Demonstrators were brutalized and beaten by White police officers in what has become known as “Bloody Sunday.” This weekend, scores of civil rights leaders, clergy, elected officials, and peaceful demonstrators will converge on Selma to mark the 50th anniversary of the march that helped spark a movement.
U.S. Rep. John Lewis (D-Ga.) will be there just as he was on March 7, 1965, when he was hit on the head, left bloody and unconscious. He will be accompanied Saturday by President Barack Obama. A second march, organized by local leaders, is scheduled for Sunday.
The event comes at a time when voting rights are once again under attack in the U.S., especially after the Supreme Court gutted a key provision of the Voting Rights Act in 2013. It also comes at a time when protesters have launched an online petition to change the name of the historic bridge, which was named for Edmund Winston Pettus, a Confederate general and U.S. senator who lived in Selma after the Civil War.

“Fifty years ago this week, brave activists embarked upon the Selma to Montgomery March to bring attention to the fight for voting rights,” NAACP President and CEO Cornell William Brooks said.

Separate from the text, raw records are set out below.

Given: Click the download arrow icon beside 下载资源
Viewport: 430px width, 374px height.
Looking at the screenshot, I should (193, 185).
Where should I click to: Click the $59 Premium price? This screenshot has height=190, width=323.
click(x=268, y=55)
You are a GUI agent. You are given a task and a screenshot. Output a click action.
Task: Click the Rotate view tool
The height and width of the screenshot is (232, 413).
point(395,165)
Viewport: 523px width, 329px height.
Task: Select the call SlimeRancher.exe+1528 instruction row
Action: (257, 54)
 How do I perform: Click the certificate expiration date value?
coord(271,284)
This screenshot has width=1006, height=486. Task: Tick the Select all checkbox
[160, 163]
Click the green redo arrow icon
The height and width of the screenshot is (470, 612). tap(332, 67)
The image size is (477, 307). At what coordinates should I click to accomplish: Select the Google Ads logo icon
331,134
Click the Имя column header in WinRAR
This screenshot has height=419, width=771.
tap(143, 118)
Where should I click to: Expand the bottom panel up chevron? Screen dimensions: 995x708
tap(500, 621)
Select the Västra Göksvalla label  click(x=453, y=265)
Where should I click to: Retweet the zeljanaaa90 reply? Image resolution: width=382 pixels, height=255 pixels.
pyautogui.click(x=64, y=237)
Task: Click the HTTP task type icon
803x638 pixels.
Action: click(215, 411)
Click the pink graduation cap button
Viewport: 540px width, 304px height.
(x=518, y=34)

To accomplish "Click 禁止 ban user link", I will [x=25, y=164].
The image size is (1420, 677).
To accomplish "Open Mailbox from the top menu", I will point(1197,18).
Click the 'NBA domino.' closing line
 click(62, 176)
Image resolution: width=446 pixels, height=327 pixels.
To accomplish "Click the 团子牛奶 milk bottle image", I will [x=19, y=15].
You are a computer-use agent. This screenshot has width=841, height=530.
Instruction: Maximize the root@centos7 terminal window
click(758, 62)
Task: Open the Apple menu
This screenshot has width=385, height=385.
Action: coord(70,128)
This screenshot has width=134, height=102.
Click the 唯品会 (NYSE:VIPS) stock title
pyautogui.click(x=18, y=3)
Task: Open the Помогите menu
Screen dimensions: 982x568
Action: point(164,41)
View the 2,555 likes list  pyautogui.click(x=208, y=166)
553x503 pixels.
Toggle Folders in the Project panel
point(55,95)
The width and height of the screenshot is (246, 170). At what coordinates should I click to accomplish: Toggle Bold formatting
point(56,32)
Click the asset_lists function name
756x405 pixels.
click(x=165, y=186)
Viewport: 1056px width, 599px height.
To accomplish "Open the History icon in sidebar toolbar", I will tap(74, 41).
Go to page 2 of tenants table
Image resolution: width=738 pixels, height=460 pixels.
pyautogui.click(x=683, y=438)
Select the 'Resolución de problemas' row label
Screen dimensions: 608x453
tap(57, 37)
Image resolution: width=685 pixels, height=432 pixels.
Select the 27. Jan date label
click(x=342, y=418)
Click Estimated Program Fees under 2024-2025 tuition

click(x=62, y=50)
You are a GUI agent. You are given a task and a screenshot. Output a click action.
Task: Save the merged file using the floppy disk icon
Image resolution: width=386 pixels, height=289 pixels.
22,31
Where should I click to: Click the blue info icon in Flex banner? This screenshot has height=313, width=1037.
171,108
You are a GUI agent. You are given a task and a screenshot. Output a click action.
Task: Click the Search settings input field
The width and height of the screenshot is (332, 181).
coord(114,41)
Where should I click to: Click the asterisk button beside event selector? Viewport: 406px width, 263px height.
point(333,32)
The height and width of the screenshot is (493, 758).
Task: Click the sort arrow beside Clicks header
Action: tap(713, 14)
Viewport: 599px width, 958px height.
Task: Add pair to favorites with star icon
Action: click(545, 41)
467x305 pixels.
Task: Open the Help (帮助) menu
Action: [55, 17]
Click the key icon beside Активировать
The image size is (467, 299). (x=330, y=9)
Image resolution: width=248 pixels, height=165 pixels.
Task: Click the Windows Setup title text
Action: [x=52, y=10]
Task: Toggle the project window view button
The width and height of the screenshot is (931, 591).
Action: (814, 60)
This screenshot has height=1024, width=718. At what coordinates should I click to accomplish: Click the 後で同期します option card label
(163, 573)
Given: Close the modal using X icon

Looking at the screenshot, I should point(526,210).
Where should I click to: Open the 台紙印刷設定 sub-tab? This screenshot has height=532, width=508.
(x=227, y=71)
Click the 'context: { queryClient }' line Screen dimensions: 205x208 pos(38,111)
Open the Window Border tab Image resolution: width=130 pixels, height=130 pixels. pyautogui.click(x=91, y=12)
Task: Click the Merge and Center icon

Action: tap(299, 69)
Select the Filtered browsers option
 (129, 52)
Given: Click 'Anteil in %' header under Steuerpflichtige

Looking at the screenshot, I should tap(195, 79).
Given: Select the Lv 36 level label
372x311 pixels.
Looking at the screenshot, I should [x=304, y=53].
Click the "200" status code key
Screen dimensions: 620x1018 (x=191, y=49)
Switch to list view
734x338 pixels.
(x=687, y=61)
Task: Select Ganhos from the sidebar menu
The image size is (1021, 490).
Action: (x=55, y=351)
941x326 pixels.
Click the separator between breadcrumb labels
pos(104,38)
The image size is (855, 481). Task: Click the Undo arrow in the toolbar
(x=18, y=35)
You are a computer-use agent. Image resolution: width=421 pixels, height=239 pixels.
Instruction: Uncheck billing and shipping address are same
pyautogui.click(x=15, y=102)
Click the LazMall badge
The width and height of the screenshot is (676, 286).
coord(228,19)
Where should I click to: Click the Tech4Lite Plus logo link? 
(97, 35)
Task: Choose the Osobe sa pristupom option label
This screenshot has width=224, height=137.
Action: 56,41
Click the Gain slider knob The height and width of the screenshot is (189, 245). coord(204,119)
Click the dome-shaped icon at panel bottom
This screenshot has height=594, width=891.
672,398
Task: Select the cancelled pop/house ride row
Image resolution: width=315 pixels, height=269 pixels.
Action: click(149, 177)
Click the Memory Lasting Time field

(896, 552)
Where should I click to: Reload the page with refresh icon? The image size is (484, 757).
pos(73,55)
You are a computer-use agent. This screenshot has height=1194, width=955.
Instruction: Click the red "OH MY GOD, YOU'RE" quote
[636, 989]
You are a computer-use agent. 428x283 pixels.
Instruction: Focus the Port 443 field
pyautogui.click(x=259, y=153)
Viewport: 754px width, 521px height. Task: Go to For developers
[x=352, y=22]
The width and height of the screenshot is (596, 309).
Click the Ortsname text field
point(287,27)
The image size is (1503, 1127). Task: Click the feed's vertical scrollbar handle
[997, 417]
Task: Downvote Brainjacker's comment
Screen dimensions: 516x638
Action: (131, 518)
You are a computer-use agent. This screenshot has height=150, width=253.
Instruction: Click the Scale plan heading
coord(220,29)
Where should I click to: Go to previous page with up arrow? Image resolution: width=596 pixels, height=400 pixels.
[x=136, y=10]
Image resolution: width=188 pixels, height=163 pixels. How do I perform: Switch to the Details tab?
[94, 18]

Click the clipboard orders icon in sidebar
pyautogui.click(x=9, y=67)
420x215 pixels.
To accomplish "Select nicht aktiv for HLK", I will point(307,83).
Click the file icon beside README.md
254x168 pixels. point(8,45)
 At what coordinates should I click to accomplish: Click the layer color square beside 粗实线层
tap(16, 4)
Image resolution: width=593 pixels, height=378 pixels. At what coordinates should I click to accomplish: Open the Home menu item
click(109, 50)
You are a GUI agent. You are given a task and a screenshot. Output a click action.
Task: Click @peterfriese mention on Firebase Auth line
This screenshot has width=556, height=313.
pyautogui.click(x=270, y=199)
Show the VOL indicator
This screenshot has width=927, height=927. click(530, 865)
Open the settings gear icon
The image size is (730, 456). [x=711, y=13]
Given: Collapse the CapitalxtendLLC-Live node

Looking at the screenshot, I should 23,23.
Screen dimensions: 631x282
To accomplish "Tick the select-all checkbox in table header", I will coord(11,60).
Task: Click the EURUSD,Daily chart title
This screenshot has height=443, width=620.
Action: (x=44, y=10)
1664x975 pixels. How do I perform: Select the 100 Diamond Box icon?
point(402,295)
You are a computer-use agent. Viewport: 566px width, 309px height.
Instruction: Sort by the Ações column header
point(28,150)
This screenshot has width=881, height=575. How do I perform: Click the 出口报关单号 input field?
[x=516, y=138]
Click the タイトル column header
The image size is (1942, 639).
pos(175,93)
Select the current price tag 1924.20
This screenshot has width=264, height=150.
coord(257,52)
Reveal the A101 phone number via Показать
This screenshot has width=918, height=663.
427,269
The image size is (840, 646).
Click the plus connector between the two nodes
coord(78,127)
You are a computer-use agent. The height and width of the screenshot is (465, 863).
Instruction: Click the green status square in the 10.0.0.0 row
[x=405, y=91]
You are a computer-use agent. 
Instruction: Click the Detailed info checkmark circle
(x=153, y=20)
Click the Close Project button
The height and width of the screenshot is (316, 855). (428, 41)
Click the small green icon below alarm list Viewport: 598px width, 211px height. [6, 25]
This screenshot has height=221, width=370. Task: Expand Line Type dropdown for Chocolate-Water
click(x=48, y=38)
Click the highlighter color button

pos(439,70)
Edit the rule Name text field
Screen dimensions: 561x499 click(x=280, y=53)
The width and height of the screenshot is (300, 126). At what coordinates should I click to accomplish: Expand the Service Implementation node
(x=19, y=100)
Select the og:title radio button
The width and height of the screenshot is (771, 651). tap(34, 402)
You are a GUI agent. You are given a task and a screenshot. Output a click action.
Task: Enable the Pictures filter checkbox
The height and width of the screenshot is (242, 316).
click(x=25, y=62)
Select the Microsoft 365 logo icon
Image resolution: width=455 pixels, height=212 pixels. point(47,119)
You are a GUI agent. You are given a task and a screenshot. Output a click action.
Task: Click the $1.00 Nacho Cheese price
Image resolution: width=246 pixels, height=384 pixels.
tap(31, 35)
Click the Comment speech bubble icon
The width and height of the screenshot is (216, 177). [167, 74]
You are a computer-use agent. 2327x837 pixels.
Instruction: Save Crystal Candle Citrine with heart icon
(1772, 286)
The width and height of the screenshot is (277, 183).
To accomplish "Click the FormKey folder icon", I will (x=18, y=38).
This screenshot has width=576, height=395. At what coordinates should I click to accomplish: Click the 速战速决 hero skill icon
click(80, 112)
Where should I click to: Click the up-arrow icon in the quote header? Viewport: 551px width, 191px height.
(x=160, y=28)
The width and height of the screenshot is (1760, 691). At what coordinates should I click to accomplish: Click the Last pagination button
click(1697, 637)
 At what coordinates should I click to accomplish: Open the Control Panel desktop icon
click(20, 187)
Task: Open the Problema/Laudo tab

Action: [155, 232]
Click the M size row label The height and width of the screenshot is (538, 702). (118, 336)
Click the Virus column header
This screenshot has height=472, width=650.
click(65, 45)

The Selma to Montgomery Jubilee is more than a commemorative occasion—ever present in our minds is that voting rights continue to be impinged,” Brooks continued. “And this new assault on voting rights is being ignored by the same lawmakers who are coming to Selma to celebrate the jubilee. Selma is now—and the NAACP will not rest until every American has unfettered access to the ballot box. I stand with NAACP state leadership in demanding that our most vulnerable voters be protected by the law—in every state.”

Lewis said in an interview last month with USA Today that he and U.S. Reps. Terri Sewell (D-Ala.) and Martha Roby (R-Ala) have assembled what will be the largest congressional delegation participating in the pilgrimage to Selma in its 17-year history. The delegation will participate in a series of civil rights-related events in Birmingham on March 6, Selma and Marion on March 7, and Montgomery on March 8, the report says.
“When President (Bill) Clinton came (in 2000) we had more than 20,000 people,” Lewis said, according to USA Today. “With President Obama, it could be many more. It’s going to be wonderful.”